▶ **本文抜粋**:
....

本発明は、スピンドルモータ等の流体軸受装置のスリーブに使用される銅合金材及びその製造方法、並びにこの銅合金材により製造されたスリーブに関し、特に、ステンレス鋼製のシャフトを使用した流体軸受装置のスリーブ用銅合金材及びその製造方法並びにスリーブに関する。
スピンドルモータ等の流体軸受装置の摺動部材は、一般に、摺動時の摩耗を低減するため、シャフト(軸)がステンレス等の鋼材により形成され、スリーブ(軸受)が黄銅(Cu−Sn合金)等の比較的軟らかい金属材料により形成されている。しかしながら、黄銅の熱膨張係数は純銅に近く約20ppmであるのに対し、ステンレス鋼材の熱膨張係数は例えばSUS300系の場合で約13ppmであるため、従来のスピンドルモータには、シャフトの熱膨張係数がスリーブの熱膨張係数よりも小さく、高速回転によってスリーブ及びシャフトの温度が変化すると、これらの摺動特性が不安定になるという問題点がある。
この問題点は、スリーブの熱膨張係数をシャフトの熱膨張係数以下にすることによって解決することができ、例えばステンレス鋼よりも熱膨張係数が小さい材料としては、Fe−42Ni系合金材、Cu−W系合金材、Cu−Mo系合金材及びCu−CuO系合金材等がある。しかしながら、例えば、スリーブをシャフトと同様にステンレス等の鋼材により形成すると、摺動時に摩耗が発生する。また、スピンドルモータのスリーブ等のように製造工程において高精度な加工を行う摺動部材に使用される材料には、熱膨張係数が低いだけでなく、優れた加工性が求められるが、鋼材及びFe−Ni系合金材等の鉄系の材料は、難削性であるため、切削加工時に刃先に炭化物が焼き付く等の問題があり、高精度に切削加工することは困難である。一方、Cu−W系合金材、Cu−Mo合金材及びCu−CuO合金材は、熱膨張係数が低く、熱伝導性も良好であるが、これらの合金材は粉末法で作製しなければならず、更に材料も高価であるため、製造コストが高く、また、完全な合金化が困難であるため、切削性に問題がある。

....

▶ **提供情報**:
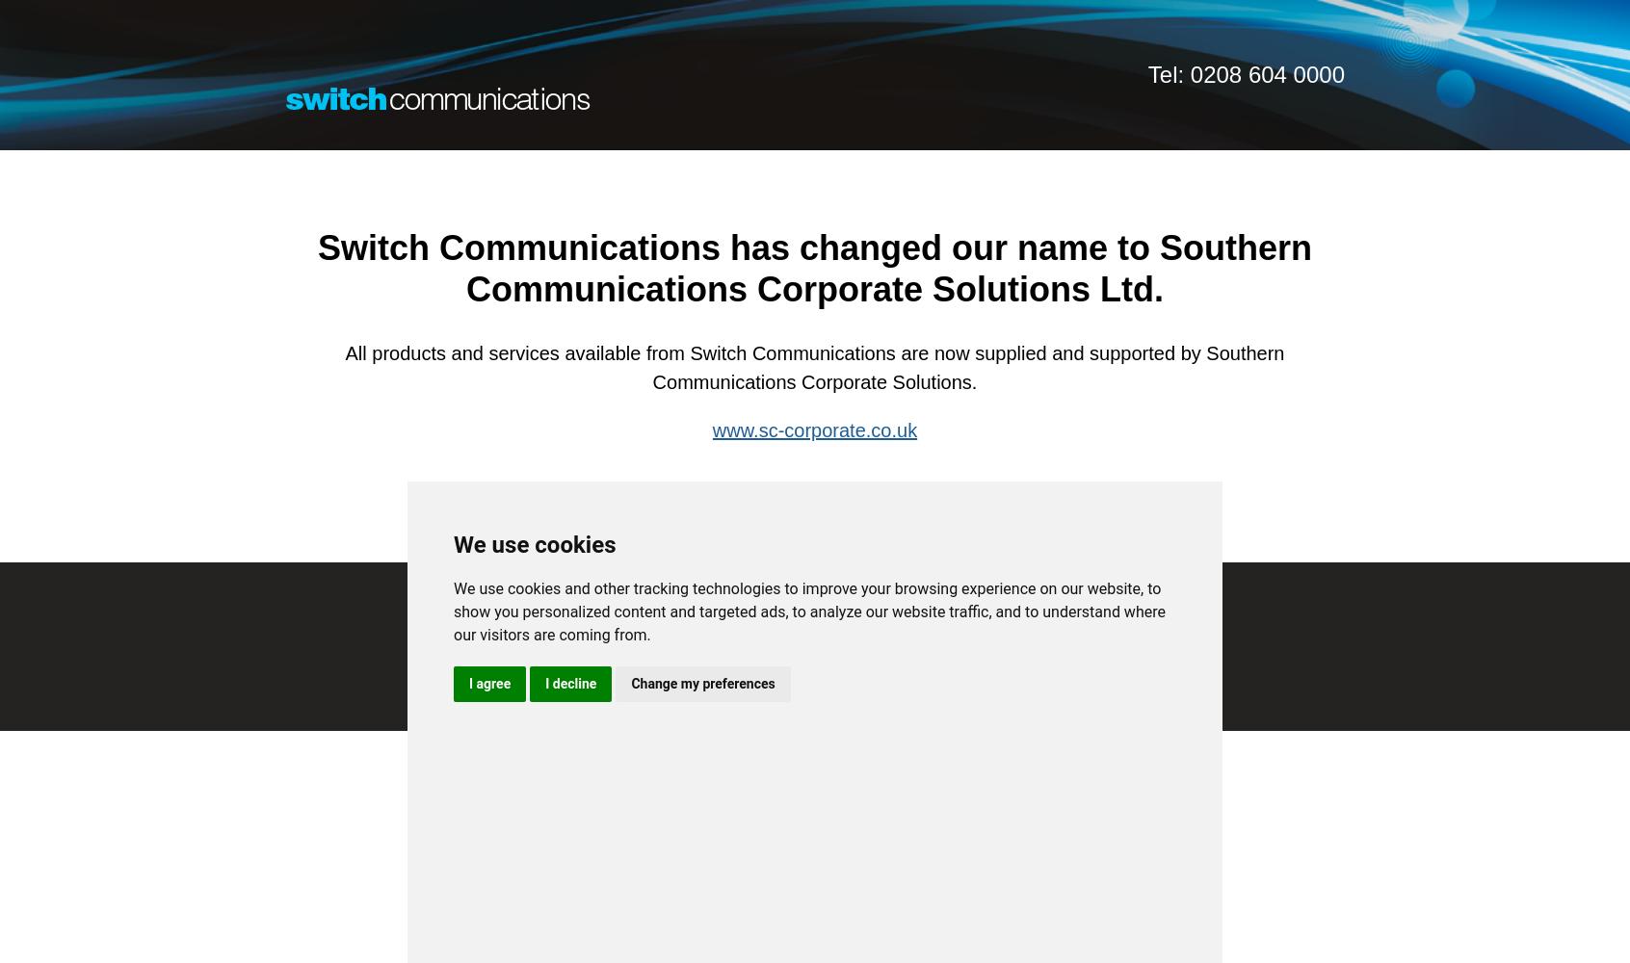  What do you see at coordinates (814, 765) in the screenshot?
I see `'Update cookies preferences'` at bounding box center [814, 765].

....

▶ **作業内容**: 上の銅合金材についての本文から、「本発明は、スピンドルモータ等」と「定になるという問題点がある。」の間を、両端の語句も含めて一字一句違えずに書き写しなさい。

▶ **本問の解答**:
本発明は、スピンドルモータ等の流体軸受装置のスリーブに使用される銅合金材及びその製造方法、並びにこの銅合金材により製造されたスリーブに関し、特に、ステンレス鋼製のシャフトを使用した流体軸受装置のスリーブ用銅合金材及びその製造方法並びにスリーブに関する。
スピンドルモータ等の流体軸受装置の摺動部材は、一般に、摺動時の摩耗を低減するため、シャフト(軸)がステンレス等の鋼材により形成され、スリーブ(軸受)が黄銅(Cu−Sn合金)等の比較的軟らかい金属材料により形成されている。しかしながら、黄銅の熱膨張係数は純銅に近く約20ppmであるのに対し、ステンレス鋼材の熱膨張係数は例えばSUS300系の場合で約13ppmであるため、従来のスピンドルモータには、シャフトの熱膨張係数がスリーブの熱膨張係数よりも小さく、高速回転によってスリーブ及びシャフトの温度が変化すると、これらの摺動特性が不安定になるという問題点がある。